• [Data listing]
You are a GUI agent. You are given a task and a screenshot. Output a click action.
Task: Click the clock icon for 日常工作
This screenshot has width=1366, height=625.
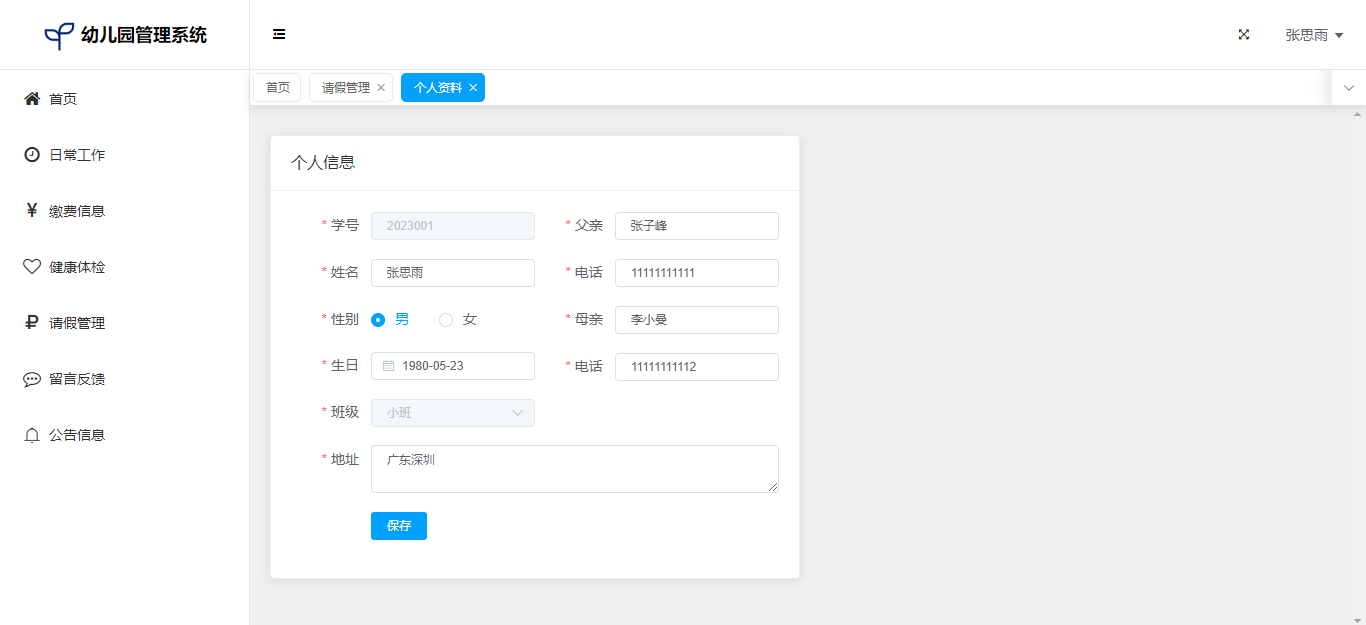[x=32, y=155]
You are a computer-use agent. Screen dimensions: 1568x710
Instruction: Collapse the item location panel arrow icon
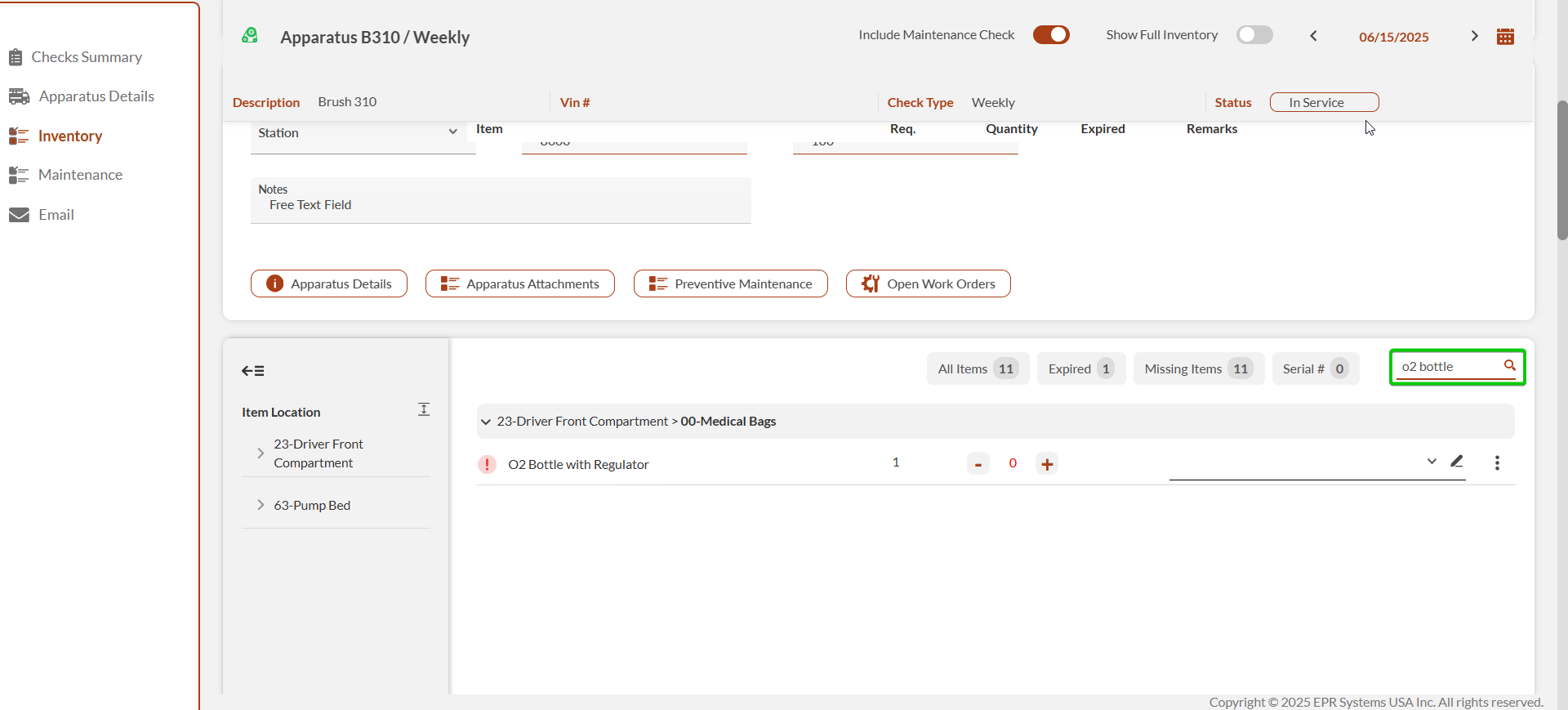coord(252,371)
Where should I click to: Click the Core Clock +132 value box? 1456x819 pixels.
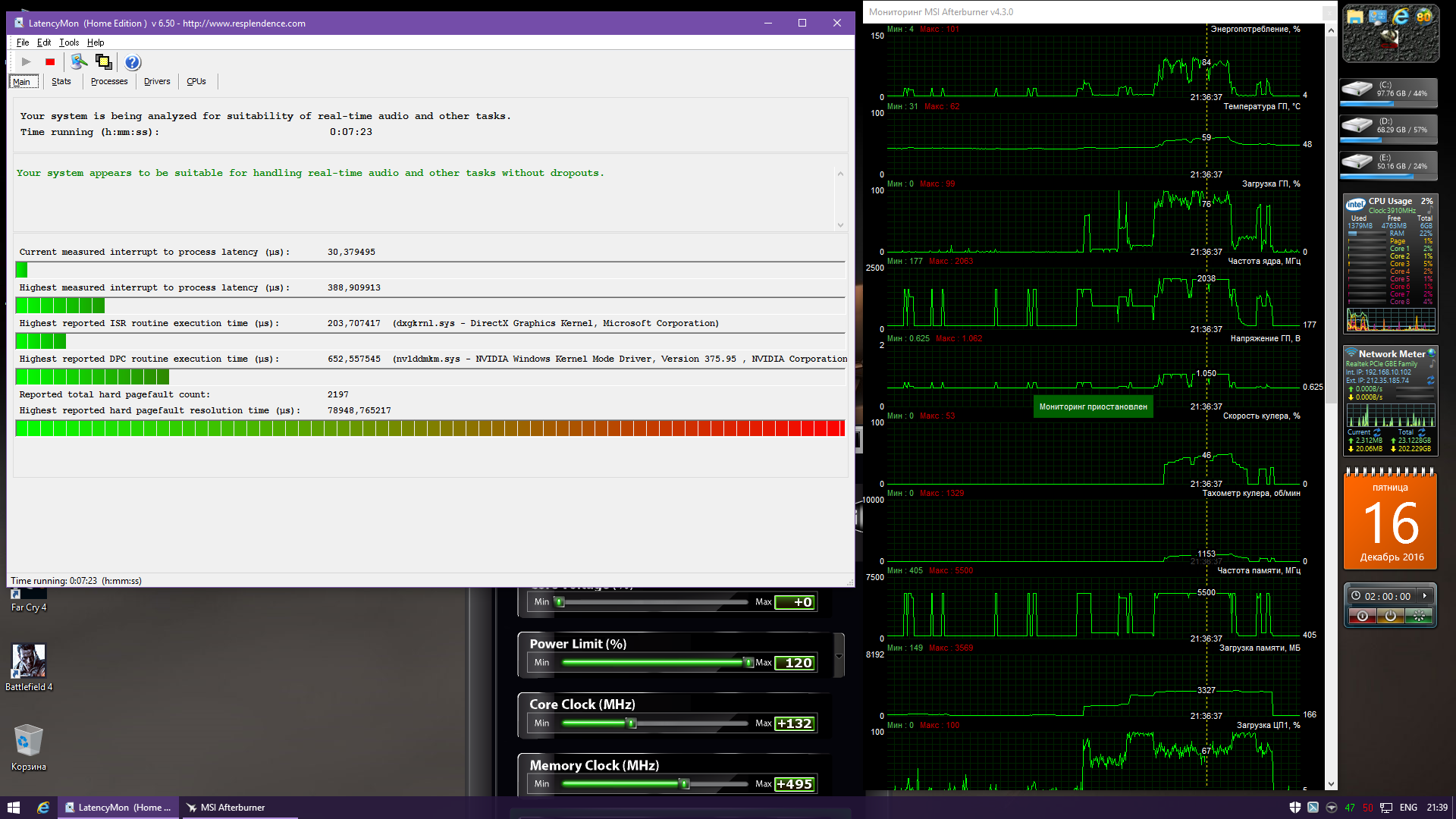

• [GIVEN PROBLEM]
Format the data above as a numbered list, one line per item, omitting blank lines. Leave the pictures out of the answer.

• [SOLUTION TO THE EXERCISE]
1. You are a GUI agent. You are given a task and a screenshot. Output a click action.
2. Task: Click the clock icon for 日常工作
3. This screenshot has width=1366, height=625.
4. [x=32, y=155]
5. You are a computer-use agent. Screen dimensions: 1568x710
6. Instruction: Collapse the item location panel arrow icon
7. coord(252,371)
8. Where should I click to: Click the Core Clock +132 value box? 1456x819 pixels.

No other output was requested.